As a final word, there are also some dangerous traps to avoid. The most serious trap is having dollars locked in interest-bearing term deposits. Another serious trap to avoid is being a lender against mortgages. Further, although the equity markets may rise strongly this summer as a result of government-inspired, artificial interest-rate reductions over the past year and increased consumer and business spending this year, the stock market will halt in its tracks and reverse its course as soon as double-digit inflation clearly reappears, which I expect will be soon after mid-year. For a precedent, one need only recall that double-digit price inflation in 1974 drove the Dow Jones Industrial Average down to 627, its lowest closing level in 12 years—and, in real value terms, its lowest in 17 years.

This picture of hyperinflation is not a pessimistic outlook.
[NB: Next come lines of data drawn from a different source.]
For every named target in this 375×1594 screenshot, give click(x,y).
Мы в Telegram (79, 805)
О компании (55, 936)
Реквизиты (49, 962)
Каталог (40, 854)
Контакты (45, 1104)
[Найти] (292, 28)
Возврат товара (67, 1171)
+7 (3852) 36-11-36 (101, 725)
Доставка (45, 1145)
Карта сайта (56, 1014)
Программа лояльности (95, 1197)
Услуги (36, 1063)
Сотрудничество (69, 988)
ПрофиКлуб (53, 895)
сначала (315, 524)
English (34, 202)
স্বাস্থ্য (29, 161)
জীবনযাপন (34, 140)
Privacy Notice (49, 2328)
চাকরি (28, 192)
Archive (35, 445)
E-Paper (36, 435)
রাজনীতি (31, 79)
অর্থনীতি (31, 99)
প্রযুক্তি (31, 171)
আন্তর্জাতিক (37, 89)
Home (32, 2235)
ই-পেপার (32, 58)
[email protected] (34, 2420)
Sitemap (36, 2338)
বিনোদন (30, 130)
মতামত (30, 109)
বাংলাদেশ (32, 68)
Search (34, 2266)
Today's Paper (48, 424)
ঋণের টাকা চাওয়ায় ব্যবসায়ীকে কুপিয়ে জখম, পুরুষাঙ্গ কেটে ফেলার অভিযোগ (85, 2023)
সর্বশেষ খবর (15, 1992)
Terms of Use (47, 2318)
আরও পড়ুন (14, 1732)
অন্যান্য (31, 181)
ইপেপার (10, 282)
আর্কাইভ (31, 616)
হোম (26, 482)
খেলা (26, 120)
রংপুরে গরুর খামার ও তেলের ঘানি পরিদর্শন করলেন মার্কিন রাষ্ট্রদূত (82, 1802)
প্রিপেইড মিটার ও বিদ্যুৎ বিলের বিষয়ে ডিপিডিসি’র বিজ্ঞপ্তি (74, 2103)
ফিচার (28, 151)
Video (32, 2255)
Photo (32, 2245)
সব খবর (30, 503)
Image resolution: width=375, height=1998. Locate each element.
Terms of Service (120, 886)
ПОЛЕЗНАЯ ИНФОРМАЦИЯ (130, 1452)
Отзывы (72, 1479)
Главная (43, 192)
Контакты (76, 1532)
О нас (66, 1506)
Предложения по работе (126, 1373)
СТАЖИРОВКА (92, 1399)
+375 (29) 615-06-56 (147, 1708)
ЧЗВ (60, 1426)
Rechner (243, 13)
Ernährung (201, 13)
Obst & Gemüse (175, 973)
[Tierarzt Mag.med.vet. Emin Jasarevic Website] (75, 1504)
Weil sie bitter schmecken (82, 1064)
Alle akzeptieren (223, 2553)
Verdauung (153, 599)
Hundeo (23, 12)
The great damage—the ravaging of people around the world—occurs during the course of rampant statism and runaway inflation. When hyperinflation takes over, it means that people are spontaneously throwing off the monetary yoke of systematic looting with which their respective nation-state hierarchies have bled away their substance. It means danger, but it also means opportunity.

At that critical juncture, which means the total destruction of nation-state paper currencies, the way will be prepared economically for a new and unprecedented era of prosperity and progress—provided that there exists enough economic understanding for markets to be left politically free to competitively provide sound money along with various other market services.

Indeed, herein lies the reason for long-term optimism. For this emerging depression can be best understood as the triumph of the orderly, harmonious, natural laws of human behavior and economics over the disorderly, coercive, capricious "laws" of the State. It has been so with all runaway inflations throughout history, although in the past, few of the participants had much comprehension of the laws governing human action.

In the present inflation, however, for the first time in history, there is comparatively widespread and growing, economic understanding of appropriate solutions, especially in the vital field of monetary economics. It is contained in that body of economic knowledge called the Austrian School. No other economic theorists are able to apply their theories so completely to practical life.

The Austrian economists cannot presently hope directly to influence either the President or Congress. However, more importantly, their theories and analyses have influenced a large and growing number of private individuals, particularly during the past decade. These individuals' increased understanding of the economic situation has proven immensely profitable for some of them as investors in recent times, while the past decade has not kindly treated others who have ignored the Austrian analysis. This understanding can be expected to spread and to broaden its impact in the future and eventually to have a dramatic beneficial effect on overall economic and social well-being.

We are rapidly approaching a time when the dollar will be rendered worthless, when the precious metals will again be recognized as money—yea, when free competitive markets may well foster an even better money and money system. For those able to protect themselves and their assets, there are manifold opportunities to disseminate the ideas which can slowly move society in a new direction—away from statism and stagnation and toward freedom and prosperity.

Jerome Smith is editor of World Market Perspective and founder of Economic Research Counselors. This article is based on material from his forthcoming book, Understanding Runaway Inflation: The Coming Currency Collapse.